Witaryono S. Reksoprodjo: Proses Diskriminasi Telah Beranak Cucu
Terbaru

Witaryono S. Reksoprodjo: Proses Diskriminasi Telah Beranak Cucu

Seandainya sebelum dilahirkan seseorang bisa memilih, tentu ia tidak akan memilih dilahirkan dalam lingkungan keluarga yang pernah dicap terlibat G.30.S atau PKI. Betapa berat beban stigma demikian, dapat kita ketahui dan rasakan dari kesaksian para korban dan buku-buku yang mereka tulis. Mereka telah mengalami perlakuan diskriminasi dalam segala hal dan tidak tahu kapan semuanya akan berakhir.

Tim Redaksi
Bacaan 2 Menit

Bagaimana Anda menilai itikad baik pemerintah untuk proses rehabilitasi ini?

Kalau kita bicara pemerintah, yang dimaksud tentu ekseskutif. Yang memberi perhatian cukup besar pada maslalah ini kelihatannya cuma Gus Dur. Pada maret 2001, dia sempat membuat suatu statement yang meminta maaf terhadap terjadinya penangkapan, pembunuhan dan pembantaian tahun 1965. Tapi kemudian tidak berlanjut, karena Gus Dur disibukkan oleh tekanan yang menghantam dia.

Sesudah itu praktis sampai saat ini tidak ada satu proses yang cukup signifikan dilakukan oleh eksekutif. Justeru yang paling signifikan menurut saya adalah yang dilakukan oleh Mahkamah Agung. Keputusan MA ini, setahu saya bukan keputusan Bagir Manan pribadi, karena mekanisme dalam MA untuk memberikan pendapat hukum harus melalui keputusan bersama para hakim agung. Apalagi, pendapat hukum yang akan disampaikan kepada Presiden. Sehingga surat ini merupakan representasi keputusan lembaga MA.

Bagi saya, ini adalah langkah yang signifikan. Dan surat MA ini menjadi pendorong instansi lain untuk bersikap lebih terbuka menyikapi masalah rehabilitasi. Contohnya, DPR, walaupun tidak menyatakan kepada presiden nyata-nyata supaya menyetujui rehabilitasi tapi surat DPR itu isinya meminta presiden untuk melaksanakan rekomendasi MA. Justeru yang mengherankan kita, mengingat negeri ini menganut trias politica. Anehnya, meskipun  dua lembaga tinggi negara sudah setuju kok eksekutif lambat bereaksi.

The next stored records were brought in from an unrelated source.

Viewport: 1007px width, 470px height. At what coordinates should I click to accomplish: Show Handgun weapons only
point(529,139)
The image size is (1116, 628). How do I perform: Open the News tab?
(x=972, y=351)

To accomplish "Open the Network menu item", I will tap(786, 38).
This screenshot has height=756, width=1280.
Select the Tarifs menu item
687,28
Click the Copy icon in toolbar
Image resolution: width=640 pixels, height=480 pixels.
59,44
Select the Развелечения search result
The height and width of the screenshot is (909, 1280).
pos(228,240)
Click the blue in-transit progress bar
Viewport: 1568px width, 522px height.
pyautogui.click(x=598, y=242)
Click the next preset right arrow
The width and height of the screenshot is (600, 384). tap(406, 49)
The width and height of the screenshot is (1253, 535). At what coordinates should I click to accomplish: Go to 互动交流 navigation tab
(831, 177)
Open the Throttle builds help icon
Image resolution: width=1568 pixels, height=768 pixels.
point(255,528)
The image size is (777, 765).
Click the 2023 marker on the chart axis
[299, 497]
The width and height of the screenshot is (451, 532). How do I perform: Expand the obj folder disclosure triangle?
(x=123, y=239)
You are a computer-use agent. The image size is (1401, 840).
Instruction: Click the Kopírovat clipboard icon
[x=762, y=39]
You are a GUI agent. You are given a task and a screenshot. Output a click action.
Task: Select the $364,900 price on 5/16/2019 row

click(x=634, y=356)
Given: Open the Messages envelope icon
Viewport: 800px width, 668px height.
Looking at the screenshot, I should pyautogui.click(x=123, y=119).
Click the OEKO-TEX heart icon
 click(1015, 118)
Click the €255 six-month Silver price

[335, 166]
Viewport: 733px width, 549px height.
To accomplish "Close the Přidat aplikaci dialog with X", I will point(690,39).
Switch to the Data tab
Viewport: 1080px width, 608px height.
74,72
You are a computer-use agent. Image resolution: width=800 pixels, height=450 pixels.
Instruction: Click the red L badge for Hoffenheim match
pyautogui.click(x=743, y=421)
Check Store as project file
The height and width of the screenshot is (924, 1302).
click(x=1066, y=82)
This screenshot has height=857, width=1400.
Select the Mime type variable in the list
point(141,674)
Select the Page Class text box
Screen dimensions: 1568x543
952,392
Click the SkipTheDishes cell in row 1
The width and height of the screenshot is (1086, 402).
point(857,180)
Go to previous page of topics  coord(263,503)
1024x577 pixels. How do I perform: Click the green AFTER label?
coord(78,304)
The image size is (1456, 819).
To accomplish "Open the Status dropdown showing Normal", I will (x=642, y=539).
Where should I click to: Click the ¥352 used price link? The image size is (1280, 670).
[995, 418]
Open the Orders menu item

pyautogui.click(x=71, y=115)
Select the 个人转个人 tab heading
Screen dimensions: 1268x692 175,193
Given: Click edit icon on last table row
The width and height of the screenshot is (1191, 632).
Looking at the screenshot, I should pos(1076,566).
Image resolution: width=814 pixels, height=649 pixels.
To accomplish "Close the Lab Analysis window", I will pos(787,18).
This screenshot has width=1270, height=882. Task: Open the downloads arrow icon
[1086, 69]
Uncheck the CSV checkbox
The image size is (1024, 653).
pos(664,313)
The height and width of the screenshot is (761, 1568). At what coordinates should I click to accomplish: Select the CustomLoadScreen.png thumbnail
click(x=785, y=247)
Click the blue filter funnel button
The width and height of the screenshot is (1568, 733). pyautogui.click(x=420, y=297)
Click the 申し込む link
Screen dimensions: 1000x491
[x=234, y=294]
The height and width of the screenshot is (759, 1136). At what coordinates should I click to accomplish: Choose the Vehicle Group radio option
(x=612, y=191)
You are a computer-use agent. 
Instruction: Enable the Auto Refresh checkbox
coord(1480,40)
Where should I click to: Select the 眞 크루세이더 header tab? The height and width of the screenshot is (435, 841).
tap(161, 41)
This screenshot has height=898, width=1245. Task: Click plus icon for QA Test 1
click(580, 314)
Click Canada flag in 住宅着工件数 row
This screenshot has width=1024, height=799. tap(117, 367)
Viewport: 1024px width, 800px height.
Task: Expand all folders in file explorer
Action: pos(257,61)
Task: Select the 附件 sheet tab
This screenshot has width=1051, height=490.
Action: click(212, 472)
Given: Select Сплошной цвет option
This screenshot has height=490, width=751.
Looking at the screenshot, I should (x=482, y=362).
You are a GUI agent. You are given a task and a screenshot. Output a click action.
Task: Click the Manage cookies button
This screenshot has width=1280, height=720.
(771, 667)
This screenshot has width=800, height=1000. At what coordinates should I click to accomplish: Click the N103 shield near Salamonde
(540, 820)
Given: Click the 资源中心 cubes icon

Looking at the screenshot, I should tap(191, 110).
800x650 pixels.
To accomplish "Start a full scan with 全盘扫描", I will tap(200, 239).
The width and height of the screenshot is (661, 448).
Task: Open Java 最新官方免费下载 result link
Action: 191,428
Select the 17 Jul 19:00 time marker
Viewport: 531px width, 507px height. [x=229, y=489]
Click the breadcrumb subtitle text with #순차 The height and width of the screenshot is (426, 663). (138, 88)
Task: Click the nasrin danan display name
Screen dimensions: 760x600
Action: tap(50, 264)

Padahal, ini sebenarnya  pertimbangannya bukan politik tapi pertimbangan hukum dan kemanusiaan. Karena memang tidak ada dasar hukum kuat untuk melakukan diskriminasi terhadap mereka. Mereka orang-orang yang secara hukum tidak bersalah kalau secara politik soal kekuasaan.

Sosok Megawati yang mungkin pernah merasakan diskriminasi bukannya akan memperlancar rehabilitasi bagi  korban-korban ini?

Itulah makanya saya katakan, yudikatif itu mendasari  sepenuhnya putusannya pada sisi hukum kalau legislatif sepenuhnya pakai pertimbangan politik. Nah,  eksekutif ini mendasari putusannya pada dua hal, hukum dan politik. Secara hukum, kelihatannya tidak ada masalah. Tapi, saya tidak tahu secara politik. Mungkin itu masih jadi ganjalan bagi eksekutif. Kalau begini tentu  memprihatinkan sekali karena yang dinamakan korban 65 luas sekali jangkauannya.

Pertama, Bung Karno, sebagai proklamator presiden RI. Beliau meninggal dalam status tahanan politik dan dia tidak pernah direhabilitasi dengan pengertian status tahanan resminya dicabut secara resmi oleh pemerintah bahwa status tahanan politik gugur demi hukum karena beliau meninggal itu proses alamiah. Tapi tidak ada goodwill dari pemerintah untuk menyatakan Bung Karno tidak bersalah.

Kemudian, korban yang lain juga para menteri yang ditahan tanpa proses hukum, pahlawan revolusi, anggota militer, anggota PKI, kemudian anggota non PKI seperti PNI, Partindo, itu banyak yang ditahan. Korban-Korban itu kan aset dari bangsa ini. Dari segi sumber daya yang ada, banyak dari mereka adalah aset yang potensial.